### [What to produce]
Extract the entries in their exact form.

### [Listed entries]
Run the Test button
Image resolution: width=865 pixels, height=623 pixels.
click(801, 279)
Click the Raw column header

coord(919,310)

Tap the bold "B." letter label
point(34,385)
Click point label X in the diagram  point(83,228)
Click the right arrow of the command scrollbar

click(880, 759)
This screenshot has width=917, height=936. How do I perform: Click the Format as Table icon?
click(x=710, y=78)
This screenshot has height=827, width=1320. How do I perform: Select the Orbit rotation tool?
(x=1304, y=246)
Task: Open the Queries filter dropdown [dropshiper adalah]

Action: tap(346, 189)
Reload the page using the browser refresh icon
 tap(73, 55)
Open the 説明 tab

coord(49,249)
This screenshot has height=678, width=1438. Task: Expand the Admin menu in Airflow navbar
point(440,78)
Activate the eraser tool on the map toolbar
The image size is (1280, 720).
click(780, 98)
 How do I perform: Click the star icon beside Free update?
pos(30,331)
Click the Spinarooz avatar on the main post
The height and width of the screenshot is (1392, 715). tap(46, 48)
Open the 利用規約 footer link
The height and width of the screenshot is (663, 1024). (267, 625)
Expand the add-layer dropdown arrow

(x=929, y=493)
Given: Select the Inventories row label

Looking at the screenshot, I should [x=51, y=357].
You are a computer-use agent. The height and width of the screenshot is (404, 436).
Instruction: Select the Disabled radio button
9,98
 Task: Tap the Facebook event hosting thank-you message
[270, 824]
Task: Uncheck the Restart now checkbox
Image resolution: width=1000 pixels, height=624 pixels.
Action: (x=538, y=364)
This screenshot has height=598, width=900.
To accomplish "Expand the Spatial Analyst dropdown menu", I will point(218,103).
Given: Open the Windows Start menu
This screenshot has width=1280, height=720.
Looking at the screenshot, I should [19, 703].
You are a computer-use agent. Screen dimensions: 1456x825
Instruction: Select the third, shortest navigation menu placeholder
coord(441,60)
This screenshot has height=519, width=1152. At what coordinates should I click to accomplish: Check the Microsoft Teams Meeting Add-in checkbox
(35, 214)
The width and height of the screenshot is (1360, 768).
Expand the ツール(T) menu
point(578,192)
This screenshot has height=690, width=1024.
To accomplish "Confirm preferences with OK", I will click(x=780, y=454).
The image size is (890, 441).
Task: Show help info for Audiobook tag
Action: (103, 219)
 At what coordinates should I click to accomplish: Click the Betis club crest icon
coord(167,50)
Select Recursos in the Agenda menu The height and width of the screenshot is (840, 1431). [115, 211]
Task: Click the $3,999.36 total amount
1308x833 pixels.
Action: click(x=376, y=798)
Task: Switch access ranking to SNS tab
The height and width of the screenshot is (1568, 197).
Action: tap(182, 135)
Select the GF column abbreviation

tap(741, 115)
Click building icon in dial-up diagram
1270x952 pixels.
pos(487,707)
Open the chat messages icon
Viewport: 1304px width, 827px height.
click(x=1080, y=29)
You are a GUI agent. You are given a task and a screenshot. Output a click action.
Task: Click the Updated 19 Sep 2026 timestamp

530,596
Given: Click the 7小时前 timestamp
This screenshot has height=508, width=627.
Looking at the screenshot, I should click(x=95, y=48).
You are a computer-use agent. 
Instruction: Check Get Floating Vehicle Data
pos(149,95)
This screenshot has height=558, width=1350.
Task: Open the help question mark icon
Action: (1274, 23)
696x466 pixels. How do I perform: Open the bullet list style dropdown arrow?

### [Expected output]
Run the Test button
Image resolution: width=865 pixels, height=623 pixels.
click(801, 279)
Click the Raw column header

coord(919,310)

Tap the bold "B." letter label
point(34,385)
Click point label X in the diagram  point(83,228)
Click the right arrow of the command scrollbar

click(880, 759)
This screenshot has width=917, height=936. How do I perform: Click the Format as Table icon?
click(x=710, y=78)
This screenshot has height=827, width=1320. How do I perform: Select the Orbit rotation tool?
(x=1304, y=246)
Task: Open the Queries filter dropdown [dropshiper adalah]

Action: tap(346, 189)
Reload the page using the browser refresh icon
 tap(73, 55)
Open the 説明 tab

coord(49,249)
This screenshot has height=678, width=1438. Task: Expand the Admin menu in Airflow navbar
point(440,78)
Activate the eraser tool on the map toolbar
The image size is (1280, 720).
click(780, 98)
 How do I perform: Click the star icon beside Free update?
pos(30,331)
Click the Spinarooz avatar on the main post
The height and width of the screenshot is (1392, 715). tap(46, 48)
Open the 利用規約 footer link
The height and width of the screenshot is (663, 1024). (267, 625)
Expand the add-layer dropdown arrow

(x=929, y=493)
Given: Select the Inventories row label

Looking at the screenshot, I should [x=51, y=357].
You are a computer-use agent. The height and width of the screenshot is (404, 436).
Instruction: Select the Disabled radio button
9,98
 Task: Tap the Facebook event hosting thank-you message
[270, 824]
Task: Uncheck the Restart now checkbox
Image resolution: width=1000 pixels, height=624 pixels.
Action: (x=538, y=364)
This screenshot has height=598, width=900.
To accomplish "Expand the Spatial Analyst dropdown menu", I will point(218,103).
Given: Open the Windows Start menu
This screenshot has width=1280, height=720.
Looking at the screenshot, I should [19, 703].
You are a computer-use agent. Screen dimensions: 1456x825
Instruction: Select the third, shortest navigation menu placeholder
coord(441,60)
This screenshot has height=519, width=1152. At what coordinates should I click to accomplish: Check the Microsoft Teams Meeting Add-in checkbox
(35, 214)
The width and height of the screenshot is (1360, 768).
Expand the ツール(T) menu
point(578,192)
This screenshot has height=690, width=1024.
To accomplish "Confirm preferences with OK", I will click(x=780, y=454).
The image size is (890, 441).
Task: Show help info for Audiobook tag
Action: (103, 219)
 At what coordinates should I click to accomplish: Click the Betis club crest icon
coord(167,50)
Select Recursos in the Agenda menu The height and width of the screenshot is (840, 1431). [115, 211]
Task: Click the $3,999.36 total amount
1308x833 pixels.
Action: click(x=376, y=798)
Task: Switch access ranking to SNS tab
The height and width of the screenshot is (1568, 197).
Action: tap(182, 135)
Select the GF column abbreviation

tap(741, 115)
Click building icon in dial-up diagram
1270x952 pixels.
pos(487,707)
Open the chat messages icon
Viewport: 1304px width, 827px height.
click(x=1080, y=29)
You are a GUI agent. You are given a task and a screenshot. Output a click action.
Task: Click the Updated 19 Sep 2026 timestamp

530,596
Given: Click the 7小时前 timestamp
This screenshot has height=508, width=627.
Looking at the screenshot, I should click(x=95, y=48).
You are a computer-use agent. 
Instruction: Check Get Floating Vehicle Data
pos(149,95)
This screenshot has height=558, width=1350.
Task: Open the help question mark icon
Action: (1274, 23)
696x466 pixels. How do I perform: Open the bullet list style dropdown arrow?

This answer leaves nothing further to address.